WORK INSTRUCTIONS:
Only one stretch of the listing below is wanted. Begin at the line that has "Horarios (1346, 1410)", stop after the line that has "Connexion (139, 57)", and repeat every line in between exactly.

GIVEN DATA:
+ + + + +
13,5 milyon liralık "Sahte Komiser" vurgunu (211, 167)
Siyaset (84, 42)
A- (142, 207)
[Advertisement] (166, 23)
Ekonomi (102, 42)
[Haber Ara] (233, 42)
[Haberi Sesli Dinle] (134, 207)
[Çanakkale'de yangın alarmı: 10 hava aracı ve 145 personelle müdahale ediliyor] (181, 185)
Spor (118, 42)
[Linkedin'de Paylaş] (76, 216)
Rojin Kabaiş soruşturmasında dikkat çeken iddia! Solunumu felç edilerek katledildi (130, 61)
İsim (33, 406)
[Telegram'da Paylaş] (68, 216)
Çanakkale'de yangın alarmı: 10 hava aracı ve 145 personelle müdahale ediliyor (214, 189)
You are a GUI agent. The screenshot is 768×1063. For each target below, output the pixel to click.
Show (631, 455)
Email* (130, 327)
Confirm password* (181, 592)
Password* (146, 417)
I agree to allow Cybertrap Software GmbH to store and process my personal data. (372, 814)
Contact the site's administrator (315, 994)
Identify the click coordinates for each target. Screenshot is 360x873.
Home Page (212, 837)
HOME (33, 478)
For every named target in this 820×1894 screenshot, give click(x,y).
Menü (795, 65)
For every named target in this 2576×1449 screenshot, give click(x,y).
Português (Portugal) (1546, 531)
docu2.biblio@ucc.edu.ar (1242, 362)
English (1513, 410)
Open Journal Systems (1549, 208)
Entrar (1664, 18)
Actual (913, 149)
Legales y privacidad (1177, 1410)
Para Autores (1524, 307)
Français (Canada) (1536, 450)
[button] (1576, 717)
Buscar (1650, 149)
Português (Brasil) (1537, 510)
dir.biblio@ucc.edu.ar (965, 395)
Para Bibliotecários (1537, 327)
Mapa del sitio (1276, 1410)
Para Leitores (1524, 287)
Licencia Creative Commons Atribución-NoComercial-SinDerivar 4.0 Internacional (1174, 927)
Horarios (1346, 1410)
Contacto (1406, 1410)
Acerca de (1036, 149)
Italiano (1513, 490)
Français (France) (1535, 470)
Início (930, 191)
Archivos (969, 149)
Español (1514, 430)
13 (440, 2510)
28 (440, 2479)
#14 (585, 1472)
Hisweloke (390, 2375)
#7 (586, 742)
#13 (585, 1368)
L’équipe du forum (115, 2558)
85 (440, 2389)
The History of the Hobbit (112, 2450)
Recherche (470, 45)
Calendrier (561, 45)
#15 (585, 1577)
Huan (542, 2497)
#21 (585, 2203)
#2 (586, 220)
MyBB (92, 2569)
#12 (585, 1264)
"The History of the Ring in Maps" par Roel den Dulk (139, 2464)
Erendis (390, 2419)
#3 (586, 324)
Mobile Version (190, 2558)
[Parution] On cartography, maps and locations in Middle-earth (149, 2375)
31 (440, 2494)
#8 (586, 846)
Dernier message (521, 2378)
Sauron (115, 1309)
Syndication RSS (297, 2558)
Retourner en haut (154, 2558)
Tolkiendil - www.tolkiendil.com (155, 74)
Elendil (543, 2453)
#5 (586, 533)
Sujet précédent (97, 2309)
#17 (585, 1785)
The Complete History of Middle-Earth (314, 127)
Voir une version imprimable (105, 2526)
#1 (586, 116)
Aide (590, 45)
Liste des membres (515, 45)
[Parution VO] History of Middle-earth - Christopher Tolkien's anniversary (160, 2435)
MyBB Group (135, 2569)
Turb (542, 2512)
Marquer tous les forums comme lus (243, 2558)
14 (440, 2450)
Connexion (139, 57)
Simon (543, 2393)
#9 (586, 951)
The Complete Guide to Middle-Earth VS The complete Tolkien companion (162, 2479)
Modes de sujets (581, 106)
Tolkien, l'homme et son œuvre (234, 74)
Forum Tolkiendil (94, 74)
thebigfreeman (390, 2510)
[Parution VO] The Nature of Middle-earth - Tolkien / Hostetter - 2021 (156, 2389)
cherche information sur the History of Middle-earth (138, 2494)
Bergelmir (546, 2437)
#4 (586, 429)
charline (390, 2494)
+ + + + +
ANSWER FOR THIS EXERCISE:
Horarios (1346, 1410)
Contacto (1406, 1410)
Acerca de (1036, 149)
Italiano (1513, 490)
Français (France) (1535, 470)
Início (930, 191)
Archivos (969, 149)
Español (1514, 430)
13 (440, 2510)
28 (440, 2479)
#14 (585, 1472)
Hisweloke (390, 2375)
#7 (586, 742)
#13 (585, 1368)
L’équipe du forum (115, 2558)
85 (440, 2389)
The History of the Hobbit (112, 2450)
Recherche (470, 45)
Calendrier (561, 45)
#15 (585, 1577)
Huan (542, 2497)
#21 (585, 2203)
#2 (586, 220)
MyBB (92, 2569)
#12 (585, 1264)
"The History of the Ring in Maps" par Roel den Dulk (139, 2464)
Erendis (390, 2419)
#3 (586, 324)
Mobile Version (190, 2558)
[Parution] On cartography, maps and locations in Middle-earth (149, 2375)
31 (440, 2494)
#8 (586, 846)
Dernier message (521, 2378)
Sauron (115, 1309)
Syndication RSS (297, 2558)
Retourner en haut (154, 2558)
Tolkiendil - www.tolkiendil.com (155, 74)
Elendil (543, 2453)
#5 (586, 533)
Sujet précédent (97, 2309)
#17 (585, 1785)
The Complete History of Middle-Earth (314, 127)
Voir une version imprimable (105, 2526)
#1 (586, 116)
Aide (590, 45)
Liste des membres (515, 45)
[Parution VO] History of Middle-earth - Christopher Tolkien's anniversary (160, 2435)
MyBB Group (135, 2569)
Turb (542, 2512)
Marquer tous les forums comme lus (243, 2558)
14 (440, 2450)
Connexion (139, 57)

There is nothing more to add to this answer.